# Senior's Personal Ads



## SeaBreeze (Mar 12, 2014)

FOXY LADY: Sexy, fashion-conscious blue-haired beauty, slim, 5’ 4” (used to be 5’ 6”), searching for sharp-looking, sharp-dressing companion. Matching white shoes and belt a plus.
 ----------------------------------------------

 LONG-TERM COMMITMENT: Recent widow who has just buried fourth husband looking for someone to round out a six-unit plot. Dizziness, fainting, shortness of breath not a problem.
 ----------------------------------------------

 SERENITY NOW: I am into solitude, long walks, sunrises, the ocean, yoga and meditation.
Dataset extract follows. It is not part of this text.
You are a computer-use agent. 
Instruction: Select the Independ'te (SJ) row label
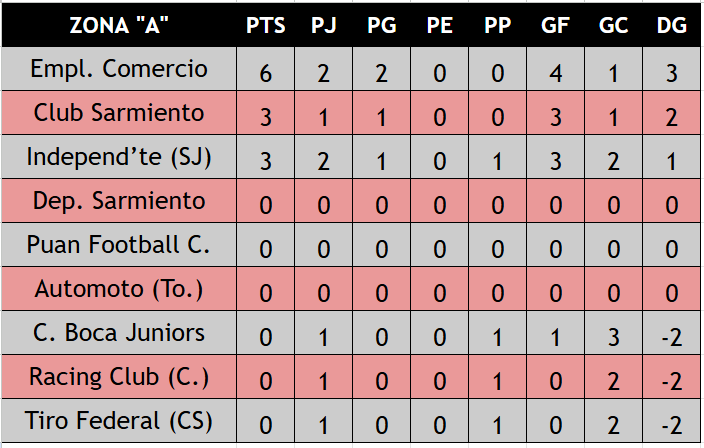[x=119, y=157]
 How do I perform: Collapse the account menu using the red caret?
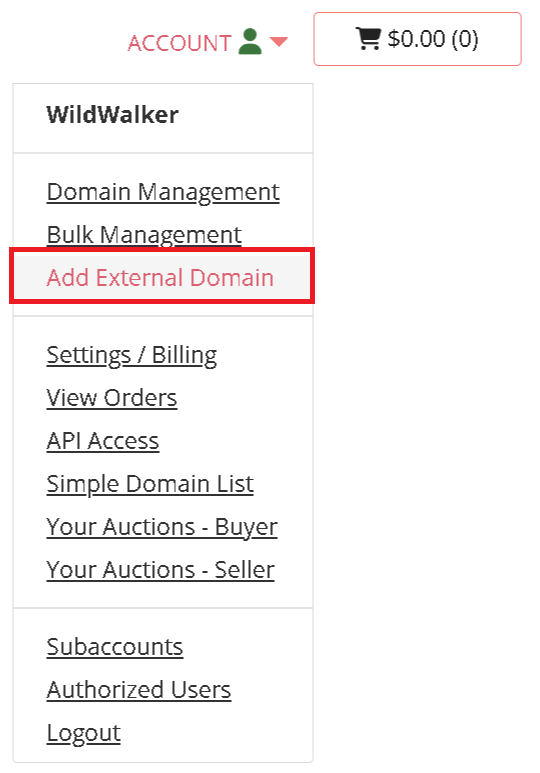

If you are the silent type, let's get together, take our hearing aids out and enjoy quiet times.
 ----------------------------------------------

 WINNING SMILE: Active grandmother with original teeth seeking a dedicated flossier to share rare steaks, corn on the cob and caramel candy.
 ----------------------------------------------

 BEATLES OR STONES? I still like to rock, still like to cruise in my Camaro on Saturday nights and still like to play the air guitar. If you were a groovy chick, or are now a groovy hen, let's get together
 and listen to my boss collection of eight-track tapes.
 ----------------------------------------------

 MEMORIES: I can usually remember Monday through Thursday.. If you can remember Friday, Saturday and Sunday, let's put our two heads together.
 ----------------------------------------------

 MINT CONDITION: Male, 1932, high mileage, good condition, some hair, many new parts including hip, knee, cornea, valves. Doesn't run but walks well.


----------



## That Guy (Mar 12, 2014)




----------



## Falcon (Mar 12, 2014)

:lol1:


----------



## Michael. (Mar 12, 2014)

.



.​


----------



## Jillaroo (Mar 12, 2014)

:lofl::lofl: love the three of them SB, Michael & TG


----------



## SifuPhil (Mar 12, 2014)

Excellent, all!

I especially liked the "matching white shoes and belt" - I went through THAT phase when I was 16!


----------



## Denise1952 (Mar 12, 2014)

SeaBreeze said:


> FOXY LADY: Sexy, fashion-conscious blue-haired beauty, slim, 5’ 4” (used to be 5’ 6”), searching for sharp-looking, sharp-dressing companion. Matching white shoes and belt a plus.
> ----------------------------------------------
> 
> LONG-TERM COMMITMENT: Recent widow who has just buried fourth husband looking for someone to round out a six-unit plot. Dizziness, fainting, shortness of breath not a problem.
> ...



Oh these were great, how did I miss this post!!  Wonderful Seabreeze, LOL!!  I especially liked the rocker and his camaro, dated one of them once, the rocker I mean, well, I guess I sort like the camaro equal, LOL!!


----------



## Denise1952 (Mar 12, 2014)

Michael. said:


> .
> 
> View attachment 5907
> 
> .​



Oh yeah, LOL!!


----------



## Denise1952 (Mar 12, 2014)

That Guy said:


>



:lofl:excellent!!


----------